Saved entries

##########

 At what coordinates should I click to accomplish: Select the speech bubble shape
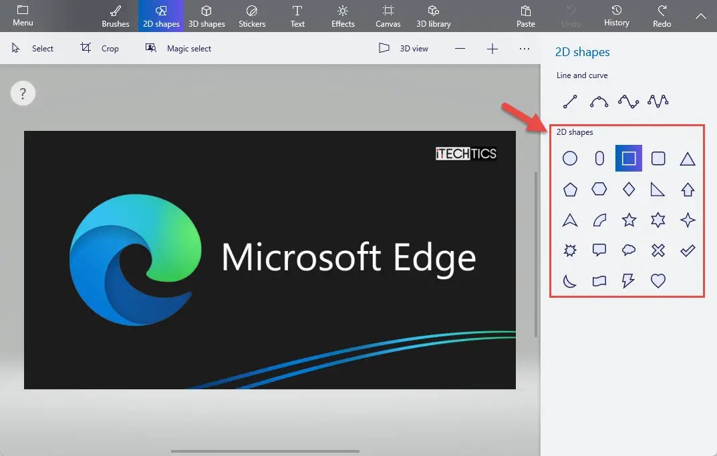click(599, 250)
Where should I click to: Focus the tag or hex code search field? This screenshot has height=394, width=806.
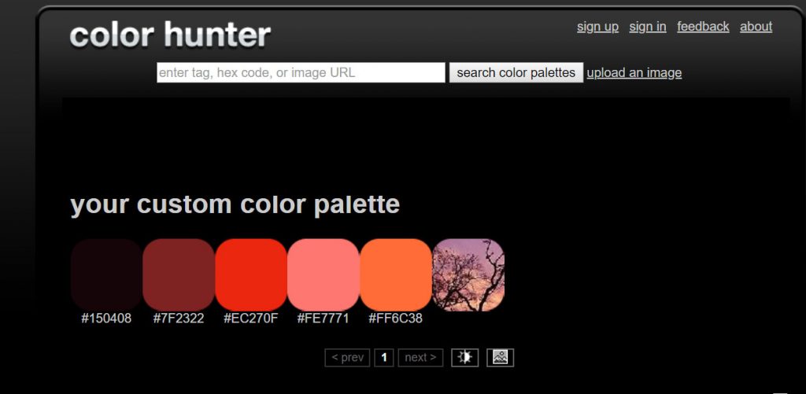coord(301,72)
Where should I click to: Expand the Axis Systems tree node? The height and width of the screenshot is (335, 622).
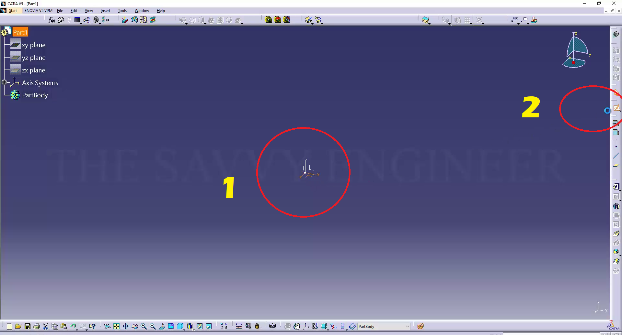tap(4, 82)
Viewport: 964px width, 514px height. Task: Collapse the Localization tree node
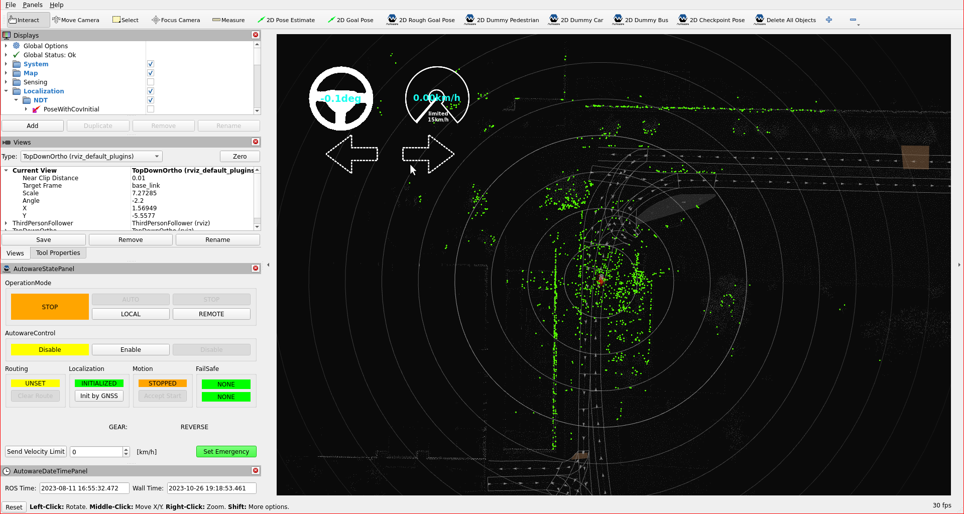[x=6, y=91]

##########

Retype each line of the records exactly as it reads; no pictures belong in the copy.

→ ANSWER BELOW:
 At what coordinates should I click to accomplish: Select the speech bubble shape
click(599, 250)
Where should I click to: Focus the tag or hex code search field? This screenshot has height=394, width=806.
coord(301,72)
Where should I click to: Expand the Axis Systems tree node? The height and width of the screenshot is (335, 622).
tap(4, 82)
Viewport: 964px width, 514px height. Task: Collapse the Localization tree node
[x=6, y=91]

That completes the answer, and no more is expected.